Karnataka High Court

State Bank Of India vs K.B. Raju And Anr. on 29 March, 1990

Equivalent citations: [1991(61)FLR566], 1990(1)KARLJ344, (1994)IIILLJ490KANT

ORDER
 

 Balakrishna, J.   
 

1. The petitioner has sought for the quashing of the order dated 20.7.1989 passed by the Central Government Industrial Tribunal, Bangalore, on I A-VI in Central Reference No. 46 of 1988 on its file and consequentially for an order allowing I A-VI filed by the petitioner and to direct the Tribunal to receive the original enquiry proceedings book (original of Ex.M-13 therein) and direct it to review its order dated 6.3.1989 in the light of the production of the said document. In the application for additional prayer dated 8.2.1990 filed on 22.2.1990, alternatively the petitioner has prayed for quashing the order dated 6.3.1989 passed by the Tribunal and to direct it to take into consideration the original of Ex.M-13 produced before it and to pass an order afresh on the additional issue.

2. I.A-VI is an application preferred under Rules 24 and 28 of the Industrial Disputes Act, 1947 ('the Act' for short) wherein the petitioner herein is the II Party whereas respondent-I herein is the I Party. The prayer was for recall of the order dated 6.3.1989 made on the additional issue. The additional issue was "whether the II Party proves that it has held the domestic enquiry in accordance with law".

3. I.A-VI was filed by the Chief General Manager, State Bank of India, Madras, and it was opposed by K.B. Raju who is respondent 1 herein.

4. By its order dated 6.3.1989, the Tribunal held that the domestic enquiry cannot be sustained and permitted the II Party to adduce additional evidence and establish its case.

5. It is this order which the II Party wanted the Tribunal to review in its application I.A-VI.

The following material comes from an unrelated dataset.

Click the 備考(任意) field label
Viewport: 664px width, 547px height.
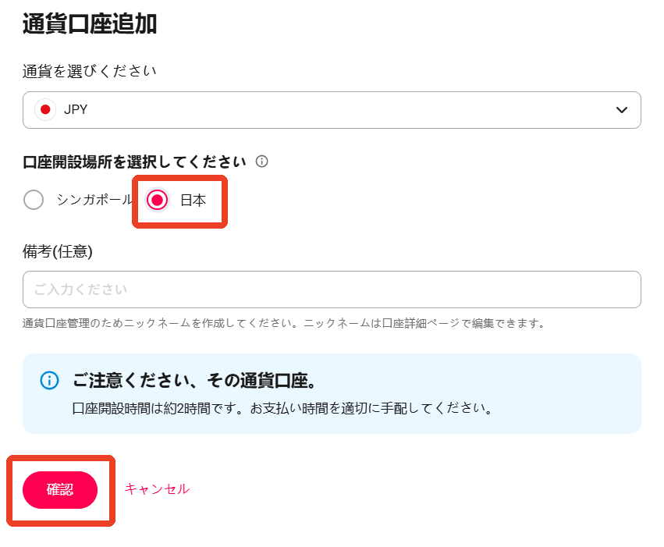tap(58, 251)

6. The order of the Tribunal which in brief is set out below to the extent it is relevant:

"5. Indeed the second party has now produced the original of the photostat copy Ex.M-13. It is equally true that the order dated 26.8.1989 by which a finding is recorded on the additional issue is totally based on the premise that the photostat copy Ex.M-13 is not admissible in evidence. The submission of the second party that now that the original of Ex.M-13 has been produced the said finding dated 6.3.1989 cannot be sustained really admits of no second thought.
6. Rule 24 has no bearing since the subject-matter in issue does not fall within the ambit of Clauses (a), (b) or (c) of Rule 24.
7. The effect of Rule 28 and its impact in the context of the facts of the present case have already been elaborately gone through in the order on I.A-4 dated 27.4.1989. It needs no repetition.
8. To sum up, it is reiterated this Tribunal has no jurisdiction to review its own order and the remedy of the second party appears to be elsewhere.
In the result, I.A-VI is rejected".

7. The grievance of the petitioner is that the order on the additional issue was passed against the petitioner on the only ground that the original enquiry proceedings book was not produced. It is contended on behalf of the petitioner that since the original book was produced along with I.A-VI, the Tribunal ought to have allowed the same. It is submitted that the interest of respondent-1 would not have been prejudicially affected if the original proceedings book had been received in evidence and the order passed on the additional issue had been reviewed by the Tribunal in the light of the original document, since the Tribunal had allowed I.A-II of the petitioner on 18.1.1989 permitting the marking of the photostat copy as secondary evidence.

8. Lastly, it is submitted that the Tribunal has rejected the I.A. only on the ground that it has no jurisdiction to review its order. But having regard to the facts and circumstances of the case and in the interest of justice and equity, the Tribunal ought to have allowed I.A-VI.

9. The learned Counsel appearing for respondent-1 submitted that, on an earlier occasion, 1.A-IV was filed by the petitioner under Order 47, Rule 1, C.P.C. to review the order dated 6.3.1989. This application had been filed on 16/20.3.1989 and the same was rejected by the Tribunal on 27.4.1989.

10. It is further submitted that the order dated 6.3.1989 passed by the Tribunal on the additional issue is fully justified in the light of Sections 63 and 65 of the Evidence Act.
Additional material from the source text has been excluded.